Note: The final reports of the above OECD 487 and 490 studies are currently awaited from the CRO/s. A spontaneous update of this dossier will be undertaken by the registrant upon receipt of all pending study reports from the CRO/s.

BLUESCREEN TEST (no TG)

A supporting study (Gentronix Limited, 2013; K = 2) was conducted to assess the genotoxicity and cytotoxicity of the test substance, 3-Cyclohexene-1-carbonitrile, 4-(4-methyl-3-pentenyl)-, with the BlueScreen HC genotoxicity screening assays, using a protocol with and without metabolic activation.

The test substance was combined with 100% DMSO to give a 1250 mM stock solution. It did not precipitate when added to water and therefore no further dilution of the stock solution was needed. The highest concentration of the test substance tested was at 1893 µg/mL.

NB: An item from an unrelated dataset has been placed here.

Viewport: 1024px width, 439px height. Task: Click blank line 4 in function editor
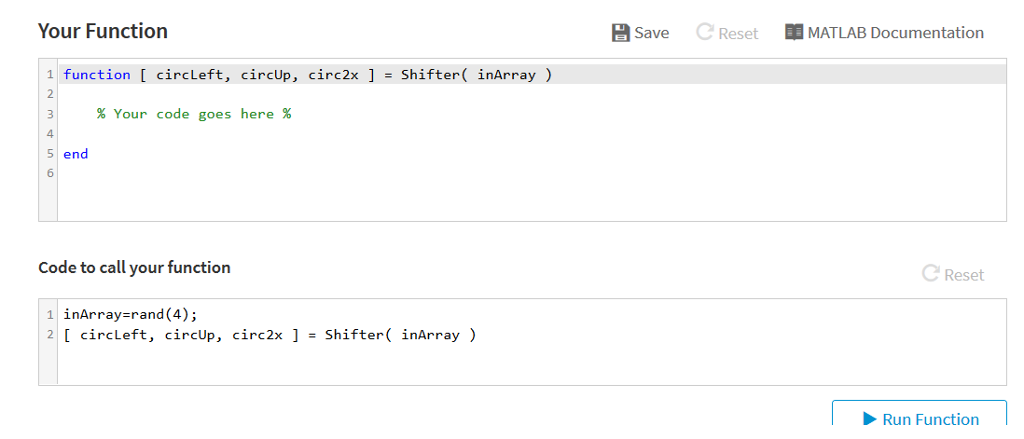tap(532, 134)
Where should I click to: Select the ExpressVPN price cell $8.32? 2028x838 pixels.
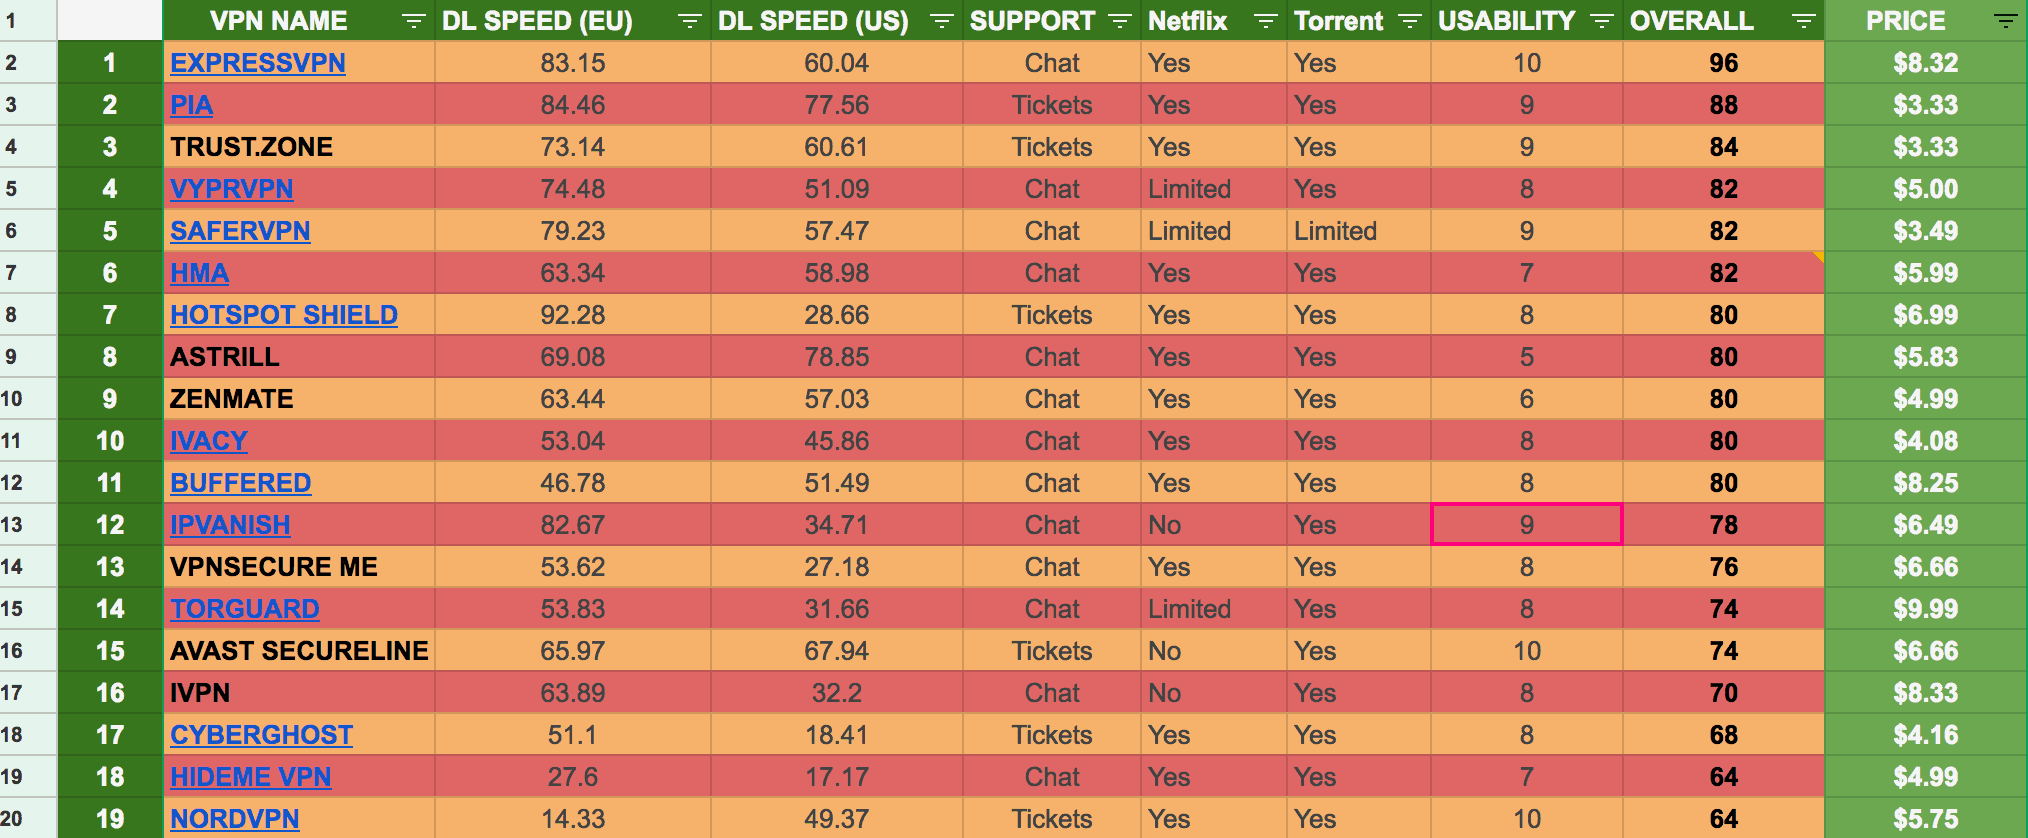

The BlueScreen HC assay was performed in a 96 -well microtitre plate without metabolic activation (-S9). A dilution series of the test susbtance was generated in the microtitre plate. A standard genotoxic compound (4-nitroquinoline 1-oxide) was employed as a positive control and was added as an intra-plate quality control check to the microtitre plate at concentrations of 0.5 µg/mL and 0.125 µg/mL. The test system used was a genetically modified strain of cultured human lymphoblastoid TK6 cells (GLuc-T01) with a patented reported system, which explots the proper regulation of the GADD45a gene. This target gene mediates the adaptive response to genotoxic stress. The BlueScreen HC S9 assay was performed in the same cultured TK6 cell strain in a 96-well microtitre plate as the first assay, but instead in the presence of metabolic activation (+S9). The test material was incubated with the test cells in the presence of 1% (v/v) Aroclor-1254 induced rat liver S9 fraction mix in Exposure Medium at 37°C (5% CO2, 95% humidity) for 3 hours. Following this incubation period, the cells were washed in a phosphate buffered saline solution, harvested by centrifugation and allowed to recover in Recovery Medium for 45 hours at 37°C (5% CO2, 95% humidity). Cyclophosphate was employed as positive control, tested at concentrations of 25 µg/mL and 5µg/mL. A coelenterazine substrate was added to the microplate wells in both assays just prior to measurement, which reacts with GLuc resulting in luminescence. Cell exposure to a genotoxic compound increases GLuC expression that can be quantified by luminscence detection. Cytotoxicity was measured by lysis of cells and the addition of a fluorescent DNA binding stain, followed by the assessment of the resulting fluorescence. Fluorescence is proportional to cell proliferation, which is lowered by toxic analytes, and luminescence intensity is proportional to the activity of the cell's DNA repair system, which is increased by genotoxic analytes. The quanity of luminescence is normalised to the fluorescence signal to correct for the variation in cell yield caused by cytotoxicity.

Based on the results of the study and the evaluation criteria, the test substance, 3-Cyclohexene-1-carbonitrile, 4(4-methyl-3-pentenyl)- was cytotoxic and classified as negative for genotoxicity at the concentrations tested with and without metabolic activation in the  BlueScreen HC assay.

Justification for classification or non-classification

Based on the results observed in the in vitro assays, the test material Reaction mass of 3-(4-methyl-3-pentenyl)cyclohex-3-ene-1-carbonitrile and 4-(4-methyl-3-pentenyl)cyclohex-3-ene-1-carbonitrile does not meet the criteria to be classified for mutagenicity under EU Regulation (EC) No 1272/2008 (CLP).